Choosing a name for a child is often a headache for parents, but new research shows that picking well could be more crucial than previously thought.
Academics have found that your first name actually changes the way you look, a phenomenon dubbed ‘The Dorian Gray’ effect, after Oscar Wilde’s eponymous hero.
Just as Gray’s wicked deeds were etched onto the facial features of his portrait, so the cultural stereotypes linked to a name come to be written on the faces of their bearers.
For example, someone called ‘Bob’ is expected by society to have a rounder more jovial face than a man called ‘Tim’. That expectation eventually leads ‘Bobs’ to become more gregarious and jolly, while ‘Tims’ may appear more pinched and reserved.
The connection may be linked to the ’bouba-kiki’ effect which suggests that across languages, more bulbous smoother objects are labeled with rounded 'bouba’ sounds, while thinner spikier objects have 'kiki’ sounds.
Likewise, ‘Winstons’ are perceived as fairly glum, while ‘Marys’ are considered to be moral, both traits which may alter countenance, and over time, change face shape.
And a woman named ‘Katherine’ is considered to be more serious and dependable than a girl named ‘Bonnie’. Such cultural expectations may encourage ‘Katherines’ to be more studious and academic, which could gradually influence the development of facial muscles, perhaps through increased concentration.

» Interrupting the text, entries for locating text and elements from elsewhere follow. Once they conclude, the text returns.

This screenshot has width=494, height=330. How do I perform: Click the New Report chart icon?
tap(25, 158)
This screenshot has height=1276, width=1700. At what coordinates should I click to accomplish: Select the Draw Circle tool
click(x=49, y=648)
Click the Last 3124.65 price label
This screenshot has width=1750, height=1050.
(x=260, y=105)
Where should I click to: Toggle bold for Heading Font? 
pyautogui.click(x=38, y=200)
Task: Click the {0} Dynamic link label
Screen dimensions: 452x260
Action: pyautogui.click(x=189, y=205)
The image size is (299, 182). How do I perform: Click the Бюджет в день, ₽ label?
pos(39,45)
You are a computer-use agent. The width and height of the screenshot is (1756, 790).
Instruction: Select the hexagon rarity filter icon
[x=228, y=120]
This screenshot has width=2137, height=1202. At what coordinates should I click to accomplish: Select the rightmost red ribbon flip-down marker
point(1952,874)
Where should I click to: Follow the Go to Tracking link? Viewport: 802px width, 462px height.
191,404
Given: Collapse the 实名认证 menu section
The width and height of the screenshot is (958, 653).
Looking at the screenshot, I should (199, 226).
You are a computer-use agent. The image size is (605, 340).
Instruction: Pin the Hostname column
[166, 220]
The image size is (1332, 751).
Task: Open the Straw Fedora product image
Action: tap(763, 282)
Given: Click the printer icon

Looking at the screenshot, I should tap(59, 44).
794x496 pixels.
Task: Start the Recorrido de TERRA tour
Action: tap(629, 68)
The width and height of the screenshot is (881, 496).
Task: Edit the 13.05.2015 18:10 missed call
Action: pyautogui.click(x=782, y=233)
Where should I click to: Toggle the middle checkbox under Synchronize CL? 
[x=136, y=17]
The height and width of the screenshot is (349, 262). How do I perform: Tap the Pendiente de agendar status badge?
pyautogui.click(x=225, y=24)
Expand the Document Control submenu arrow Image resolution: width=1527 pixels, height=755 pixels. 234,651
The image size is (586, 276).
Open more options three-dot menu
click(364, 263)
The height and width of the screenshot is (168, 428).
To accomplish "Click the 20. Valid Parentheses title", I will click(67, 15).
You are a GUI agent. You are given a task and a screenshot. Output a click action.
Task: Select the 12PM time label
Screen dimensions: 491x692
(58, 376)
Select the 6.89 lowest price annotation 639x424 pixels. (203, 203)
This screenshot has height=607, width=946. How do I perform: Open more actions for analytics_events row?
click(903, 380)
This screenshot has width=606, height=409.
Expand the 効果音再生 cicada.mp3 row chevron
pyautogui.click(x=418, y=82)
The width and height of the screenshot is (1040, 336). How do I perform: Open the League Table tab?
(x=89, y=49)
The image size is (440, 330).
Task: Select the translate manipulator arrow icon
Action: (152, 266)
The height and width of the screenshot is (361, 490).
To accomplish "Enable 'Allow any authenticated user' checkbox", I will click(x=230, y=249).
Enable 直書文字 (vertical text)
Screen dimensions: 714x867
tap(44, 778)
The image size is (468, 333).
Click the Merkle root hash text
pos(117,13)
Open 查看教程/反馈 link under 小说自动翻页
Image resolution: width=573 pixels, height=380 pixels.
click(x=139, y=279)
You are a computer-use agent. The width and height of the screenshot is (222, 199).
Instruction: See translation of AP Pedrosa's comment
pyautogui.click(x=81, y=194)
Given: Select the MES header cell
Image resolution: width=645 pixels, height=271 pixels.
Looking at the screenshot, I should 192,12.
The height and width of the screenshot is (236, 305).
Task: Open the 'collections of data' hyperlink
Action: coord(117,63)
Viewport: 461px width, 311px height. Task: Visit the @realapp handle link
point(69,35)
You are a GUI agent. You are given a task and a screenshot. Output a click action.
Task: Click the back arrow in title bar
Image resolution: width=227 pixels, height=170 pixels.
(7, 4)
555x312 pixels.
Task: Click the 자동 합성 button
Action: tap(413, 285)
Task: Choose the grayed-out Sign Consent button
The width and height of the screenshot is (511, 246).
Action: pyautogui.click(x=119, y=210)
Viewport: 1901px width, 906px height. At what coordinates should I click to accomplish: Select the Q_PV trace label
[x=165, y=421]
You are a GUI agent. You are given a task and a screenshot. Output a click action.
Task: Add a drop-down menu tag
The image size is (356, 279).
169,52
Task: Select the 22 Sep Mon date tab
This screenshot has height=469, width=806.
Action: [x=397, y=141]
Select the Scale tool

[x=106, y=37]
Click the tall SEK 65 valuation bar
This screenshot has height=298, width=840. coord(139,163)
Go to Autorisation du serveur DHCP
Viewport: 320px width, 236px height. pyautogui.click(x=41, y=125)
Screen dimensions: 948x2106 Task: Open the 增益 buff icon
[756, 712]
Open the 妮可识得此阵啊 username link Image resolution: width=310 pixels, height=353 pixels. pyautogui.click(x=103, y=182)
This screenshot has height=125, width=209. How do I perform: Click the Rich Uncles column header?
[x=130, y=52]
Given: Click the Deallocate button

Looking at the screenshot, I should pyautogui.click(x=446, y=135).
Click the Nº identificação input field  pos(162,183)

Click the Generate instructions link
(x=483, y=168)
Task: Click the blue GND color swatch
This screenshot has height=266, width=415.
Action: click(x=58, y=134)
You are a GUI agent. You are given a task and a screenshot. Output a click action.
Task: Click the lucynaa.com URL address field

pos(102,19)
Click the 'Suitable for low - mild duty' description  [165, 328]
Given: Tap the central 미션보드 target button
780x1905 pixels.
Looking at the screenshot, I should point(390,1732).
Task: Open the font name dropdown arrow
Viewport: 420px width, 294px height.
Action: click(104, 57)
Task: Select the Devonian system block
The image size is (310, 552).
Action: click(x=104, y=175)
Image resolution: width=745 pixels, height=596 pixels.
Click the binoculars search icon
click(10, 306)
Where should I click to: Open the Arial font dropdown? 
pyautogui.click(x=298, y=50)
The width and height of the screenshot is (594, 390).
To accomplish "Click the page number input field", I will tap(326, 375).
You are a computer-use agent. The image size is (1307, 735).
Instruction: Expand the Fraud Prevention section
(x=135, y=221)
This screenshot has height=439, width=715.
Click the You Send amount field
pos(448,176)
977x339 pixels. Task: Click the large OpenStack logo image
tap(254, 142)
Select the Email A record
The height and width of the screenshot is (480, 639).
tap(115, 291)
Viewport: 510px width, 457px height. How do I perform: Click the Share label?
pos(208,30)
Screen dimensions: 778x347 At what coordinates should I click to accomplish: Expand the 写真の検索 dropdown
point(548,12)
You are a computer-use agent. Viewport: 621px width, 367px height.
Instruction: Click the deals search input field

"Prior research has shown there are cultural stereotypes attached to names, including how someone should look,” said lead author Dr Yonat Zwebner, of the Hebrew University of Jerusalem.
“For instance, people are more likely to imagine a person named Bob to have a rounder face than a person named Tim. We believe these stereotypes can, over time, affect people’s facial appearance."
To find out if face shape was linked to name, researchers conducted eight studies to see it was possible for strangers to correctly identify the names of people simply by looking at their faces.
In every experiment, the participants were significantly better (up to 40 percent accurate) at matching the name to the face than random chance (20 - 25 percent accurate) even when ethnicity, age and other socioeconomic variables were controlled for.
"Together, these findings suggest that facial appearance represents social expectations of how a person with a particular name should look. In this way, a social tag may influence one’s facial appearance," said co-author Dr Ruth Mayo.